**HOW TO COMPLETE THIS TASK:** Using the entries below, copy exactly each line from the line with "Viewport: 960px width, 462px" up to and including the line with "Image resolution: width=1200", with every picture left out.

**ENTRIES SUPPLIED:**
* * * *
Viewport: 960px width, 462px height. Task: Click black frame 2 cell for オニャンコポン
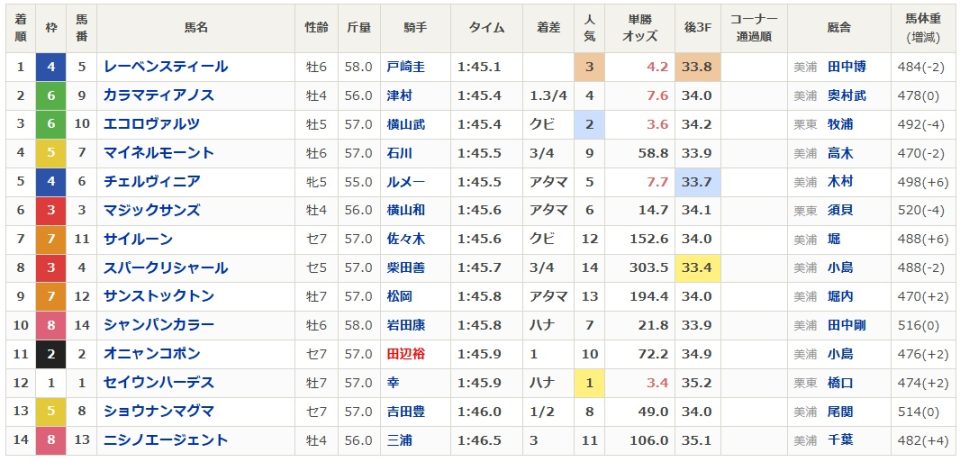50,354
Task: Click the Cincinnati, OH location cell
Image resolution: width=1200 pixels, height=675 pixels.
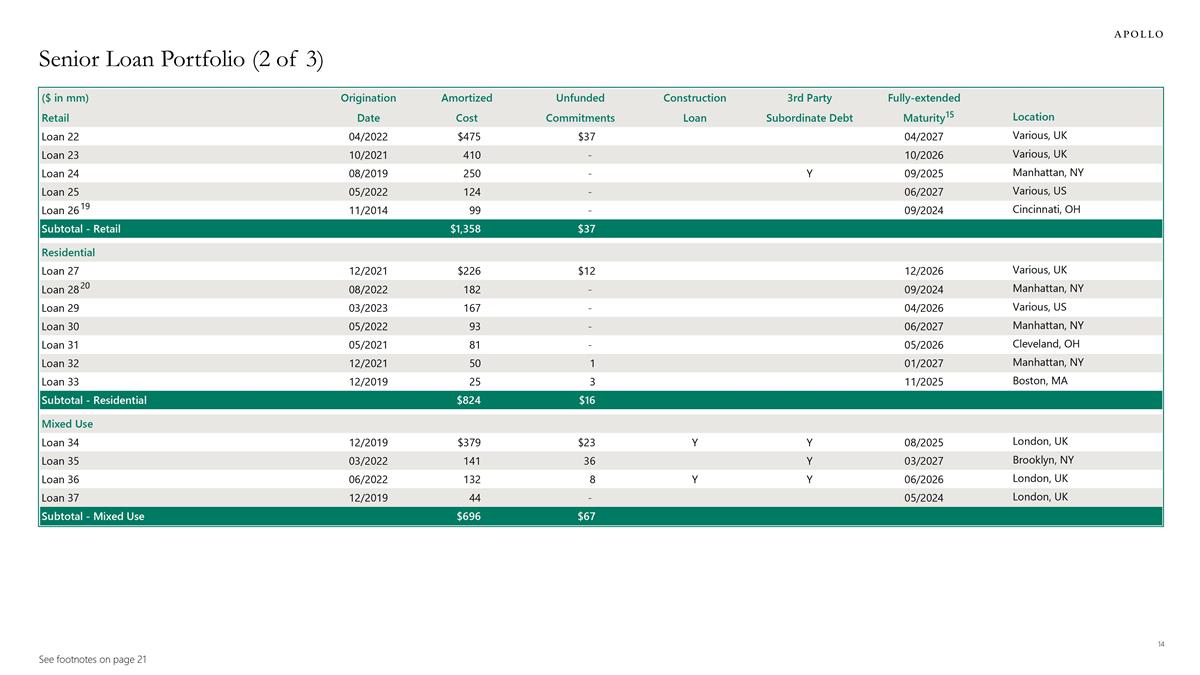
* * * *
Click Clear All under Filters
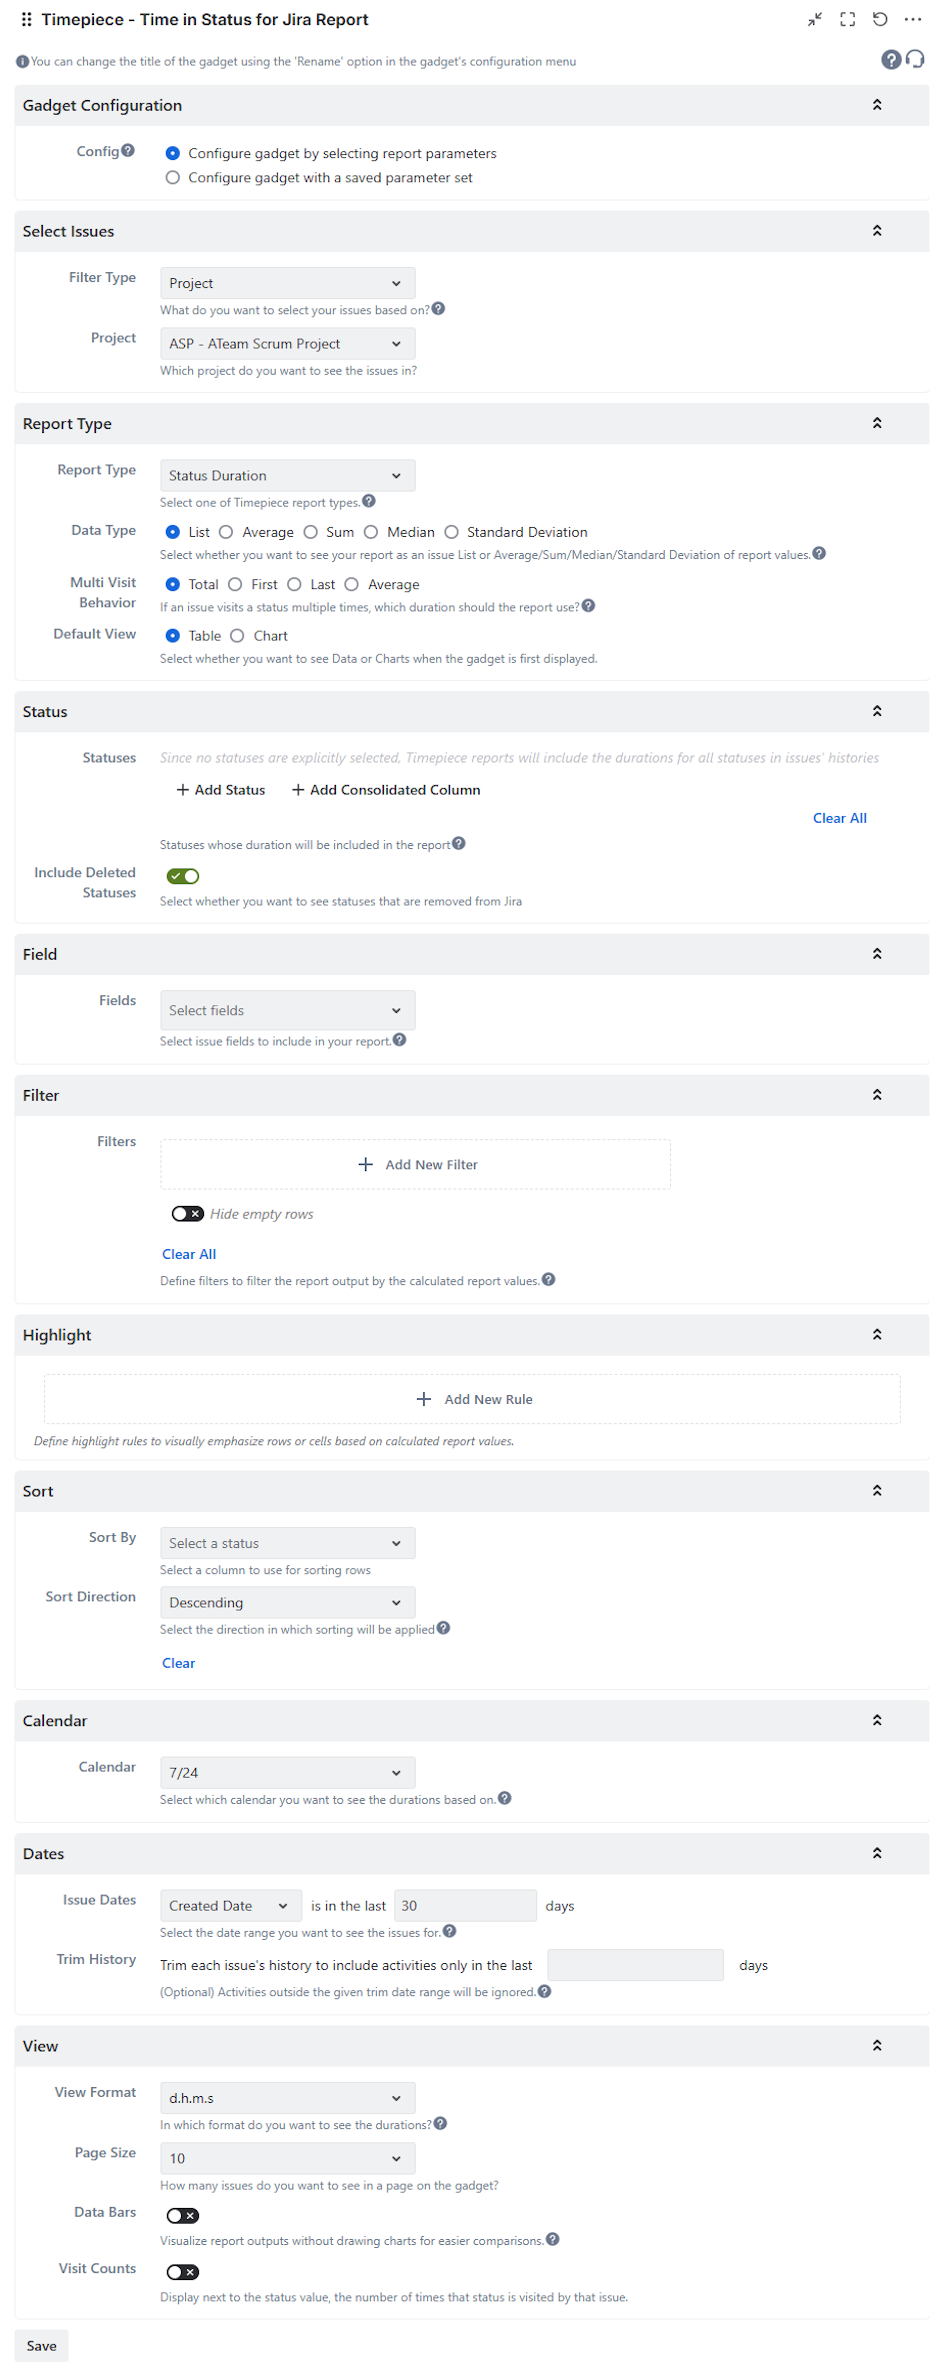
* * * *
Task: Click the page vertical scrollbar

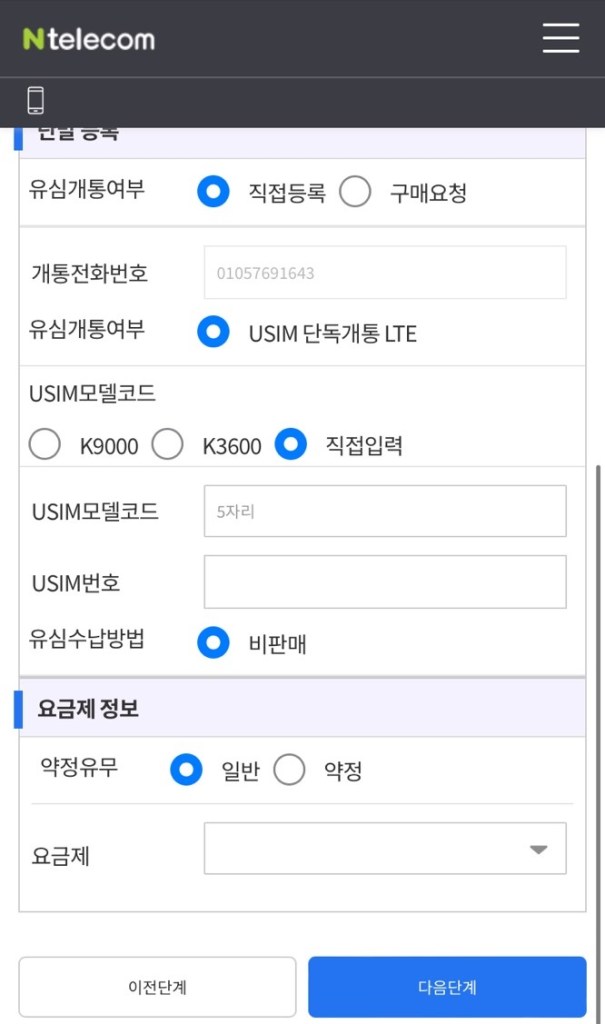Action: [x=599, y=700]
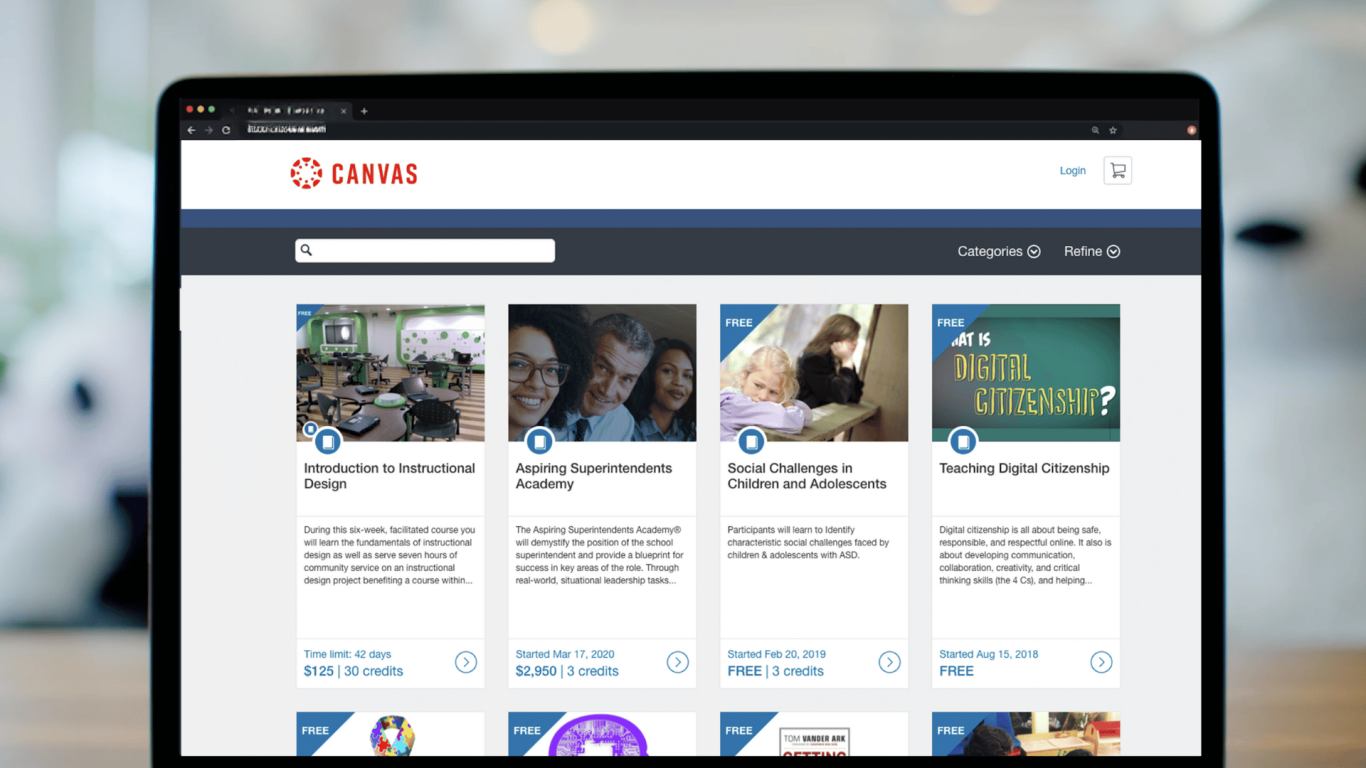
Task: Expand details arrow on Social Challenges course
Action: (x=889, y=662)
* * * *
**WRITTEN ANSWER:**
Viewport: 960px width, 462px height. Task: Click black frame 2 cell for オニャンコポン
50,354
Task: Click the Cincinnati, OH location cell
Image resolution: width=1200 pixels, height=675 pixels.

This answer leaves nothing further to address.